January 26, 2026
Right now, while you plan your New Year, cybercriminals are crafting their resolutions too.
Unlike your goals for "self-care" or "work-life balance," theirs focus on exploiting weaknesses and increasing theft in 2026.
And small businesses top their preferred victim list.
Not because you're negligent,
but because you're busy—and that's exactly what hackers exploit.
Let's reveal their 2026 strategy—and how you can stop it in its tracks.
Resolution #1: "Craft Phishing Emails That Look Legitimate"
The days of obvious scam emails with glaring mistakes are over.
Now, AI crafts convincing messages that:
- Sound authentic and relatable
- Reflect your company's unique tone
- Mention actual vendors you collaborate with
- Avoid typical warning signs
Typos aren't their tools anymore—timing is.
January is prime time since everyone's busy catching up post-holiday.
Imagine receiving this email:
"Hi [your actual name], I tried sending the updated invoice but it bounced back. Could you confirm if this is still the right email for accounting? Here is the revised version—let me know if you have any questions. Thanks, [your actual vendor's name]"
No desperate princes or urgent fund transfers—just a seemingly routine message from someone you trust.
You can defend yourself by:
- Training your team to always verify requests, especially involving payments or credentials, using a different communication channel.
- Installing smart email filters that detect impersonation attempts, such as mismatched server origins.
- Encouraging a culture where verifying requests is celebrated rather than doubted.
Resolution #2: "I Will Impersonate Your Vendors or Leadership"
This tactic is terrifyingly effective because it feels so genuine.
An email might say:
"We've updated our bank details; please use this new account going forward."
Or a text from "your CEO" may demand:
"Urgent wire transfer needed.
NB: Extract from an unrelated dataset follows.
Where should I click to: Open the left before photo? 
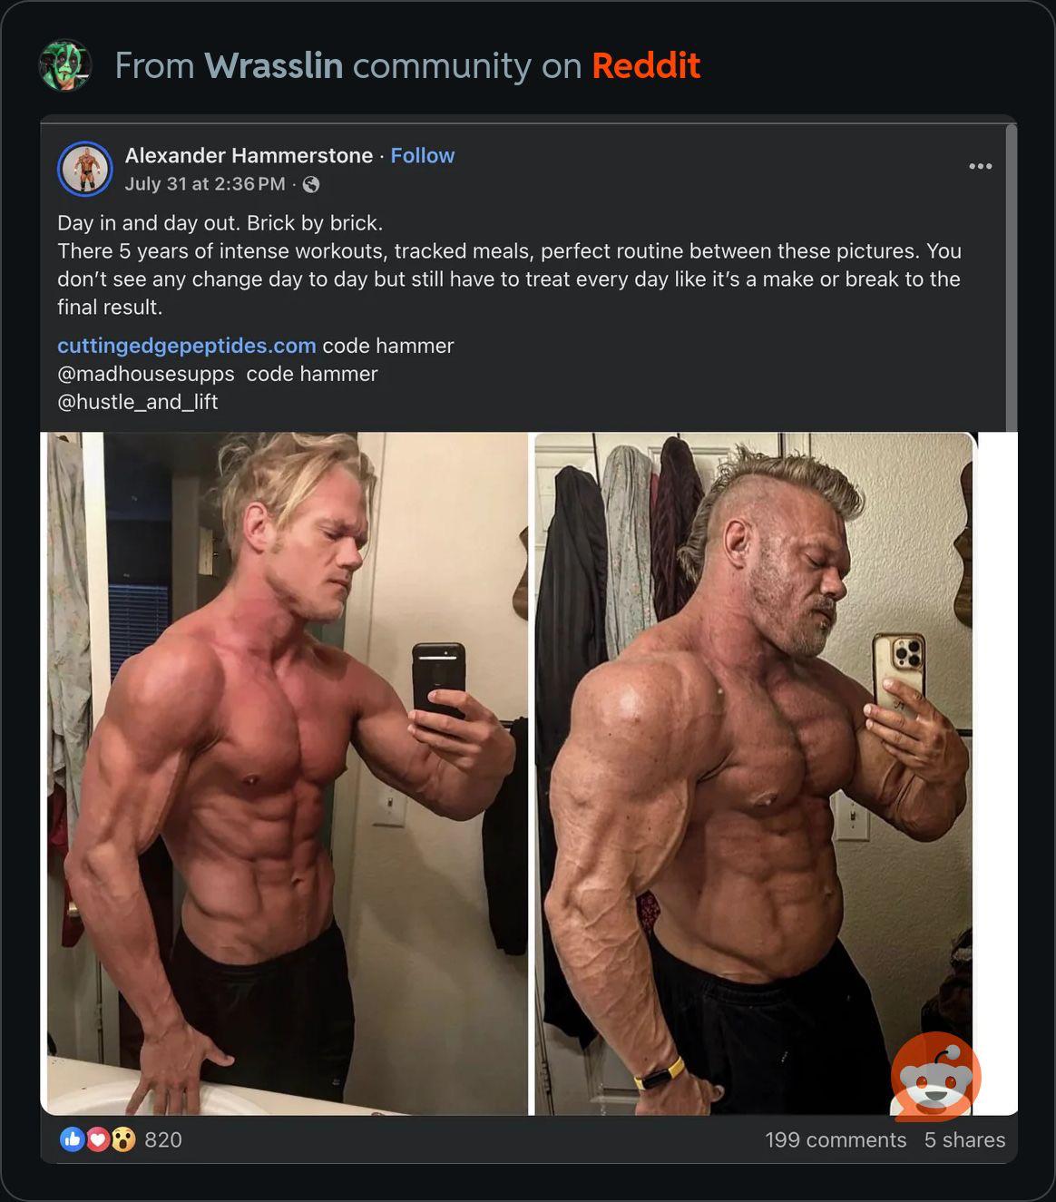[287, 774]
I'm in a meeting and can't talk."
Even more advanced are deepfake voice calls mimicking your CEO's voice perfectly to request payment favors.
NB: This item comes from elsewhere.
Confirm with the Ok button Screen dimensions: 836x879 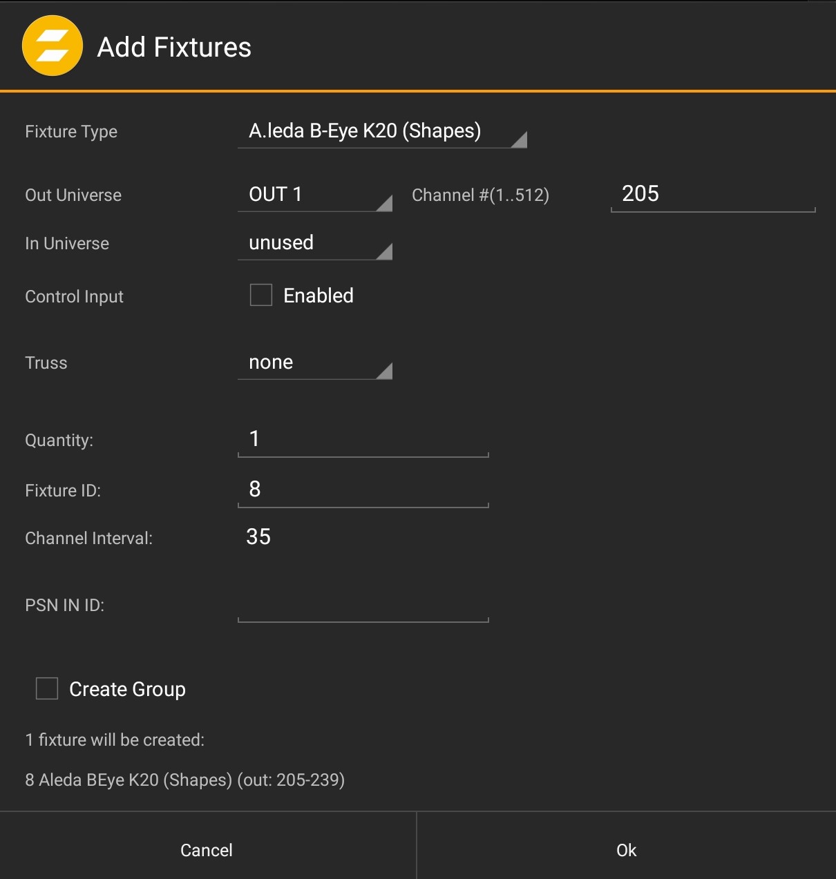coord(626,850)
This isn't science fiction—it's today's reality.
Protect your business by:
- Implementing callback policies for any banking changes, verifying through known phone numbers—not email contacts.
- Ensuring all payment approvals require voice confirmation via established methods.
- Using Multi-Factor Authentication on all finance-related accounts to block unauthorized access.
Resolution #3: "I Will Intensify Attacks on Small Businesses"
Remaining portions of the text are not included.